### WHAT YOU WILL DO
Repeat the data verbatim.

### GIVEN RECORDS
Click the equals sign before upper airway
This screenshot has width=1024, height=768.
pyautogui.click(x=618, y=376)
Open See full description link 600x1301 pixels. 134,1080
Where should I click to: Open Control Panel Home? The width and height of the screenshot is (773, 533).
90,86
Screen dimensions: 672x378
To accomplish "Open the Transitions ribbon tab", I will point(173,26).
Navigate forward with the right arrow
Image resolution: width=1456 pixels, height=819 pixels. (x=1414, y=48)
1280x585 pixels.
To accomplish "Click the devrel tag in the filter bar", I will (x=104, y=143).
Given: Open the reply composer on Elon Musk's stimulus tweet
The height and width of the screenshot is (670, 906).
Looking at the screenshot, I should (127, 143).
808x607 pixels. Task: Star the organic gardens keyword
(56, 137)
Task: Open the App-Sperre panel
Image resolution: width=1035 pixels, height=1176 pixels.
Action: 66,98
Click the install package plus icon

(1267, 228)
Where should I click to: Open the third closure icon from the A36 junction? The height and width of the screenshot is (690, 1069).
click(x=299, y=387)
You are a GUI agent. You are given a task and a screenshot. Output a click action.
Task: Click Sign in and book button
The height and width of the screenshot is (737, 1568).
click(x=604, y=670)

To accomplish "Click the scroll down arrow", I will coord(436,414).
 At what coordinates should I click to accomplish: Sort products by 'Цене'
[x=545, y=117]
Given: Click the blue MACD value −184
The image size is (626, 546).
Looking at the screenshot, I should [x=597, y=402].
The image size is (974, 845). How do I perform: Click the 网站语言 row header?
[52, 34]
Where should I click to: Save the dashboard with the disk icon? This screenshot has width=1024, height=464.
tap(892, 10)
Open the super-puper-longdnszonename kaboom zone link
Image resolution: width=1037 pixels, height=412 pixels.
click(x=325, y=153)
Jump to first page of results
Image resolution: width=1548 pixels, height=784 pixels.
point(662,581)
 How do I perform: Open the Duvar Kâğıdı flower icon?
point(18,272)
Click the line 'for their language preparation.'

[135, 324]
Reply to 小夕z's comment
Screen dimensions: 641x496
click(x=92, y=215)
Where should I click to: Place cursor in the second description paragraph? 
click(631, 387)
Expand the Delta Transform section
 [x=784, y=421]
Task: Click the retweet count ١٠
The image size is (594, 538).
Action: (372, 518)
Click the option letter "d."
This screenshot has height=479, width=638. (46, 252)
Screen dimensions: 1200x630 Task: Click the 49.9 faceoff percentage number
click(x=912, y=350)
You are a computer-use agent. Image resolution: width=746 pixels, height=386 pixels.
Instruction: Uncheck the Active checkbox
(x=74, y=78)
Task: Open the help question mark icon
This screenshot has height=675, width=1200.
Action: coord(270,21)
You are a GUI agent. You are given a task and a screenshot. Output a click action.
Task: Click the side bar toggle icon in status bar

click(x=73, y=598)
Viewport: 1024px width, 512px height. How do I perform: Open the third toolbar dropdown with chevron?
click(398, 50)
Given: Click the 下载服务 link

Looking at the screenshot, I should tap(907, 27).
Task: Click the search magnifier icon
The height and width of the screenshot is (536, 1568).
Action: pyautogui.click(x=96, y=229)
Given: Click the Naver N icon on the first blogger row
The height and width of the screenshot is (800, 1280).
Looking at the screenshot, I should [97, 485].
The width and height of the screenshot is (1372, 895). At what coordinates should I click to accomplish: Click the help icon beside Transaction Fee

### THE ANSWER
Click the equals sign before upper airway
This screenshot has width=1024, height=768.
pyautogui.click(x=618, y=376)
Open See full description link 600x1301 pixels. 134,1080
Where should I click to: Open Control Panel Home? The width and height of the screenshot is (773, 533).
90,86
Screen dimensions: 672x378
To accomplish "Open the Transitions ribbon tab", I will point(173,26).
Navigate forward with the right arrow
Image resolution: width=1456 pixels, height=819 pixels. (x=1414, y=48)
1280x585 pixels.
To accomplish "Click the devrel tag in the filter bar", I will (x=104, y=143).
Given: Open the reply composer on Elon Musk's stimulus tweet
The height and width of the screenshot is (670, 906).
Looking at the screenshot, I should (127, 143).
808x607 pixels. Task: Star the organic gardens keyword
(56, 137)
Task: Open the App-Sperre panel
Image resolution: width=1035 pixels, height=1176 pixels.
Action: 66,98
Click the install package plus icon

(1267, 228)
Where should I click to: Open the third closure icon from the A36 junction? The height and width of the screenshot is (690, 1069).
click(x=299, y=387)
You are a GUI agent. You are given a task and a screenshot. Output a click action.
Task: Click Sign in and book button
The height and width of the screenshot is (737, 1568).
click(x=604, y=670)

To accomplish "Click the scroll down arrow", I will coord(436,414).
 At what coordinates should I click to accomplish: Sort products by 'Цене'
[x=545, y=117]
Given: Click the blue MACD value −184
The image size is (626, 546).
Looking at the screenshot, I should [x=597, y=402].
The image size is (974, 845). How do I perform: Click the 网站语言 row header?
[52, 34]
Where should I click to: Save the dashboard with the disk icon? This screenshot has width=1024, height=464.
tap(892, 10)
Open the super-puper-longdnszonename kaboom zone link
Image resolution: width=1037 pixels, height=412 pixels.
click(x=325, y=153)
Jump to first page of results
Image resolution: width=1548 pixels, height=784 pixels.
point(662,581)
 How do I perform: Open the Duvar Kâğıdı flower icon?
point(18,272)
Click the line 'for their language preparation.'

[135, 324]
Reply to 小夕z's comment
Screen dimensions: 641x496
click(x=92, y=215)
Where should I click to: Place cursor in the second description paragraph? 
click(631, 387)
Expand the Delta Transform section
 [x=784, y=421]
Task: Click the retweet count ١٠
The image size is (594, 538).
Action: (372, 518)
Click the option letter "d."
This screenshot has height=479, width=638. (46, 252)
Screen dimensions: 1200x630 Task: Click the 49.9 faceoff percentage number
click(x=912, y=350)
You are a computer-use agent. Image resolution: width=746 pixels, height=386 pixels.
Instruction: Uncheck the Active checkbox
(x=74, y=78)
Task: Open the help question mark icon
This screenshot has height=675, width=1200.
Action: coord(270,21)
You are a GUI agent. You are given a task and a screenshot. Output a click action.
Task: Click the side bar toggle icon in status bar

click(x=73, y=598)
Viewport: 1024px width, 512px height. How do I perform: Open the third toolbar dropdown with chevron?
click(398, 50)
Given: Click the 下载服务 link

Looking at the screenshot, I should tap(907, 27).
Task: Click the search magnifier icon
The height and width of the screenshot is (536, 1568).
Action: pyautogui.click(x=96, y=229)
Given: Click the Naver N icon on the first blogger row
The height and width of the screenshot is (800, 1280).
Looking at the screenshot, I should [97, 485].
The width and height of the screenshot is (1372, 895). At what coordinates should I click to accomplish: Click the help icon beside Transaction Fee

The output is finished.